Op of in deze gronden mogen geen gebouwen en overkappingen worden gebouwd.

3.2.2 Overige bouwwerken, geen gebouwen zijnde
  • a. de bouwhoogte van erf- en terreinafscheidingen zal ten hoogste 1,00 m bedragen;
  • b. de bouwhoogte van andere overige bouwwerken, geen gebouwen zijnde, zal ten hoogste 5,00 m bedragen.

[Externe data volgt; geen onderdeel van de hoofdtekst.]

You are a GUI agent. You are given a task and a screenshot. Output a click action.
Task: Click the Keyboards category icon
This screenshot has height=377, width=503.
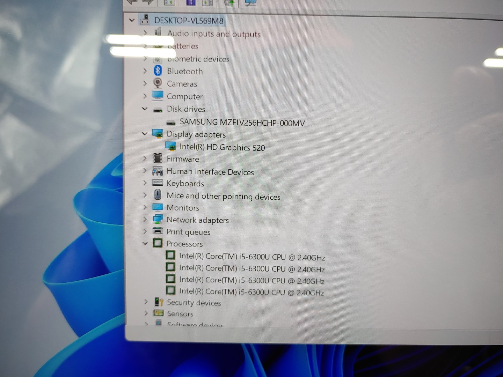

Artikel 4 Verkeer - Verblijf

4.1 Bestemmingsomschrijving

De voor 'Verkeer - Verblijf' aangewezen gronden zijn bestemd voor:

  • a. woonstraten;
  • b. fiets- en voetpaden;
  • c. sloten, bermen en beplanting;
  • d. parkeervoorzieningen;
  • e. groenvoorzieningen;

met daaraan ondergeschikt:

  • f. nutsvoorzieningen;
  • g. tuinen, erven en terreinen;

met de daarbijbehorende:

  • h. bouwwerken, geen gebouwen zijnde, waaronder bruggen, duikers en/of dammen.
4.2 Bouwregels
4.2.1 Gebouwen en overkappingen

Op of in deze gronden mogen geen gebouwen en overkappingen worden gebouwd.

4.2.2 Overige bouwwerken, geen gebouwen zijnde

Voor het bouwen van overige bouwwerken, geen gebouwen zijnde, gelden de volgende regels:

  • a. de bouwhoogte van erf- en terreinafscheidingen zal ten hoogste 2,00 m bedragen;
  • b. de bouwhoogte van andere overige bouwwerken, geen gebouwen zijnde, anders dan rechtstreeks ten behoeve van de geleiding, beveiliging en regeling van het verkeer, zal ten hoogste 5,00 m bedragen.
4.2.3 Nadere eisen

Burgemeester en Wethouders kunnen nadere eisen stellen aan de plaats en de afmetingen van de bebouwing, ten behoeve van:

  • a. de verkeersveiligheid;
  • b. de gebruiksmogelijkheden van de aangrenzende gronden en bouwwerken.

Artikel 5 Water

5.1 Bestemmingsomschrijving

De voor 'Water' aangewezen gronden zijn bestemd voor:

  • a. sloten, vaarten, en daarmee gelijk te stellen waterlopen;
  • b. oevers, bermen en beplanting;
  • c. waterpartijen;

met daaraan ondergeschikt:

  • d. wegen en straten;
  • e. paden;
  • f. groenvoorzieningen;
  • g. nutsvoorzieningen;
  • h. tuinen en erven;
  • i. waterhuishoudkundige voorzieningen

met de daarbijbehorende:

  • j. bouwwerken, geen gebouwen zijnde, waaronder bruggen, duikers en/of dammen.
5.2 Bouwregels
5.2.1 Gebouwen en overkappingen

Op of in deze gronden mogen geen gebouwen worden gebouwd.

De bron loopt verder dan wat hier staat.